Chapter 1 - Introduction to Auditing Flashcards
(38 cards)
What is assurance?
It is the level of confidence one feels in the information on the financial statement.
What is an assurance engagement?
It is an independent assessment done by an auditor to perform and provide an opinion on the statements usually for a fee.
What is levels of assurance?
There is both a moderate and a high level of assurance that can be determined, in which it directly impacts what needs to be judged to ensure sufficient and appropriate audit evidence to provide an appropriate conclusion.
What is reasonable assurance?
It is a high level of assurance regarding the subject matter and the criteria but it is not 100%
What is limited assurance?
It is assurance that is acceptable for that particular engagement, however it is significantly lower than reasonable assurance on the subject matter
What is materiality?
Materiality is the size of the misstatements when aggregated or disaggregated can cause t he view of the user of the financial statement to shift and take an action that they would have not otherwise.
What is the role of the auditor in materiality?
To provide reasonable assurance that the subject matter is free of material misstatement and to have professional judgement throughout.
What are the key features of an assurance engagement
- Third party relations
- subject matter
- Criteria
- Evidence
- Written conclusion.
Describe the accountability relationship
- Management will provide the investor with information
- The investor will provide managers with money
- There is a relationship of trust between the two parties and the role of the auditor is to step in and ensure the validity and the confirmation of the relationship.

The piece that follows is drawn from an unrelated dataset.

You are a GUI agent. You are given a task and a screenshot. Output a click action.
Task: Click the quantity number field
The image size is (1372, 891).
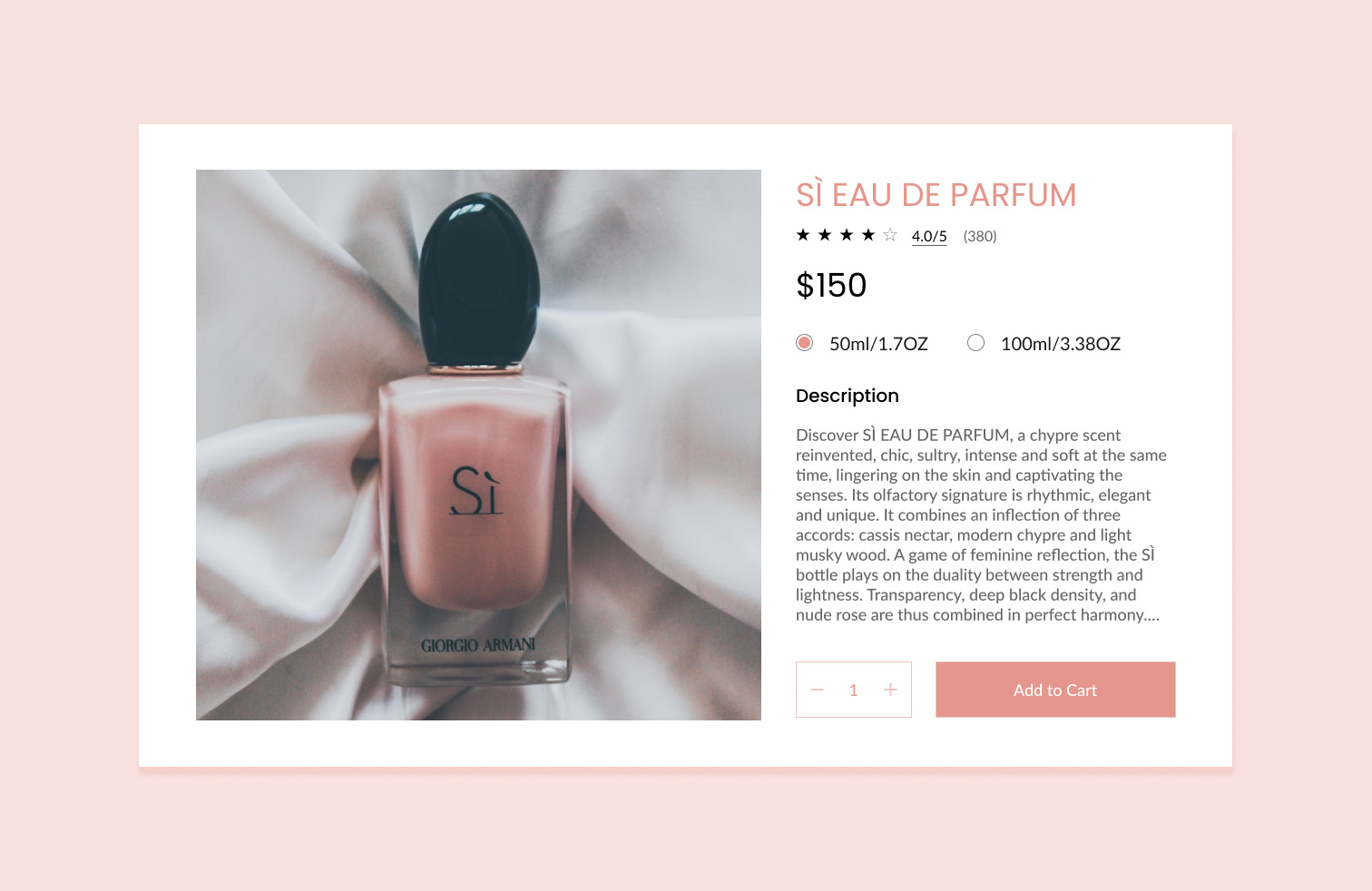[x=853, y=690]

Why are assurance services valued?
Assurance services are valued because they validate and clarify for the user of the financial statement that the information that they see is correct and accurate without bias
What are the ethical requirements auditors must abide by?
- Professional Behaviour
- Professional judgement and professional skepticism
- Independence
- Confidentiality
- Objectivity
What is subject matter?
It is the matter of interests like the financial statements, for whom the benefit of the assurance engagement is being conducted for.
What is criteria?
It is the benchmark to which the subject matter will be measured and evaluated?
What is subject matter information?
It is the management representations of the financial statements and performance against the criteria
What is evidence?
Evidence is any information that can be used by the auditor to assess whether the information being audited is stated in accordance with the established criteria.
What are different forms of audit evidence?
- Physical document
- Electronic document
- Observations
- Oral testimony
- Written / Electronic communication with an outsider.
What is required to satisfy the purpose of the audit?
Auditors must obtain sufficient quality and quantity of evidence.
What is the written conclusion?
It inform the reader of the degree of confidence that the assurance provider has between the information and the established criteria.
What does the written conclusion contain?
- The conclusion
- Subject that was tested
- The criteria for the evaluation
- There work that was o be done
- How the auditor got to their conclusion/
What is auditing? Who does auditing?
Auditing is what auditors do. It is the collection of sufficient appropriate audit evidence to form a conclusion regarding the relationship between the subject matter and the criteria. Independent competent individuals
What is information risk?
Information risk is the chance that the users of the financial statement will make decisions that are based upon inaccurate information
How do we reduce information risk? Why does this information risk exist?
By performing an audit. Information risk exists because there is naturally a conflict of interest between the managers and the investors, thus the auditors job is to prevent the conflict of interest
What are some causes of information risk?
- Voluminous of data
- Remoteness of information
- Complex Transaction Exchanges
- Bias and motives of the provider.
How do we reduce information risk? What is the most common way for uses to obtain more reliable information?
- Assess the information of the client yourself.
- Share the information risk with the management of the firm.
- Assess audited financial statements released by the firm.
(Management of the private company or the audit committee of a public company will engage the external auditor to provide assurance to users that the financial statements are reliable)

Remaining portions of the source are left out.